**Problem to work on:**
When you return the data, keep each character exactly as it appears.

** Opening Records provided block **

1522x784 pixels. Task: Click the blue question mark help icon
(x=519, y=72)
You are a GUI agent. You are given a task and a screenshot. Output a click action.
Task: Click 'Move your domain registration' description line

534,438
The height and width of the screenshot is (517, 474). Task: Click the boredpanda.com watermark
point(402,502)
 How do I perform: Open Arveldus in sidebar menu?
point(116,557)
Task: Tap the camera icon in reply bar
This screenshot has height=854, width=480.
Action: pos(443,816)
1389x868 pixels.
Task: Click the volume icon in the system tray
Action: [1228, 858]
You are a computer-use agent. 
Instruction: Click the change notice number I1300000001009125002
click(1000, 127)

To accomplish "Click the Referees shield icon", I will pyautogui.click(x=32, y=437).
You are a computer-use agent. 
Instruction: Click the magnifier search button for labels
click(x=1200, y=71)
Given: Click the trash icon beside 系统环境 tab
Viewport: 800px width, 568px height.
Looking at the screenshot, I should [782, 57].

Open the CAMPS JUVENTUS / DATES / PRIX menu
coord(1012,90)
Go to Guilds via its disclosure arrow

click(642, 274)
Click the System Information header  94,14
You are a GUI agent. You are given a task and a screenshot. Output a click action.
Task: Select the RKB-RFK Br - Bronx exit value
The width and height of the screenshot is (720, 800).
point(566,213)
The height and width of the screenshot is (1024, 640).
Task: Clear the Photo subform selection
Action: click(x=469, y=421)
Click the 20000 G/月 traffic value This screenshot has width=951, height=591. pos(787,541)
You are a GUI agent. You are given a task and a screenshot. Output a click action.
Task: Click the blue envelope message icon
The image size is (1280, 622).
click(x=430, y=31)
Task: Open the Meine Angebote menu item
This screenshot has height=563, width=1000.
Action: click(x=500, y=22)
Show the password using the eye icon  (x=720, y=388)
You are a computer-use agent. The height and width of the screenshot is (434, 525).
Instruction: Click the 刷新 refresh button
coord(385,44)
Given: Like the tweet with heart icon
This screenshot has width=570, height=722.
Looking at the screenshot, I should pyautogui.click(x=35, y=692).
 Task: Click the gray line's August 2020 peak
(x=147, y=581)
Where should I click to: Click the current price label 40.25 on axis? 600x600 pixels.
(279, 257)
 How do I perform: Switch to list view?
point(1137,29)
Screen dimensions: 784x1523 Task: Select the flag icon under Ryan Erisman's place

** Closing Records provided block **

**Solution:**
1522x784 pixels. Task: Click the blue question mark help icon
(x=519, y=72)
You are a GUI agent. You are given a task and a screenshot. Output a click action.
Task: Click 'Move your domain registration' description line

534,438
The height and width of the screenshot is (517, 474). Task: Click the boredpanda.com watermark
point(402,502)
 How do I perform: Open Arveldus in sidebar menu?
point(116,557)
Task: Tap the camera icon in reply bar
This screenshot has height=854, width=480.
Action: pos(443,816)
1389x868 pixels.
Task: Click the volume icon in the system tray
Action: [1228, 858]
You are a computer-use agent. 
Instruction: Click the change notice number I1300000001009125002
click(1000, 127)

To accomplish "Click the Referees shield icon", I will pyautogui.click(x=32, y=437).
You are a computer-use agent. 
Instruction: Click the magnifier search button for labels
click(x=1200, y=71)
Given: Click the trash icon beside 系统环境 tab
Viewport: 800px width, 568px height.
Looking at the screenshot, I should [782, 57].

Open the CAMPS JUVENTUS / DATES / PRIX menu
coord(1012,90)
Go to Guilds via its disclosure arrow

click(642, 274)
Click the System Information header  94,14
You are a GUI agent. You are given a task and a screenshot. Output a click action.
Task: Select the RKB-RFK Br - Bronx exit value
The width and height of the screenshot is (720, 800).
point(566,213)
The height and width of the screenshot is (1024, 640).
Task: Clear the Photo subform selection
Action: click(x=469, y=421)
Click the 20000 G/月 traffic value This screenshot has width=951, height=591. pos(787,541)
You are a GUI agent. You are given a task and a screenshot. Output a click action.
Task: Click the blue envelope message icon
The image size is (1280, 622).
click(x=430, y=31)
Task: Open the Meine Angebote menu item
This screenshot has height=563, width=1000.
Action: click(x=500, y=22)
Show the password using the eye icon  (x=720, y=388)
You are a computer-use agent. The height and width of the screenshot is (434, 525).
Instruction: Click the 刷新 refresh button
coord(385,44)
Given: Like the tweet with heart icon
This screenshot has width=570, height=722.
Looking at the screenshot, I should pyautogui.click(x=35, y=692).
 Task: Click the gray line's August 2020 peak
(x=147, y=581)
Where should I click to: Click the current price label 40.25 on axis? 600x600 pixels.
(279, 257)
 How do I perform: Switch to list view?
point(1137,29)
Screen dimensions: 784x1523 Task: Select the flag icon under Ryan Erisman's place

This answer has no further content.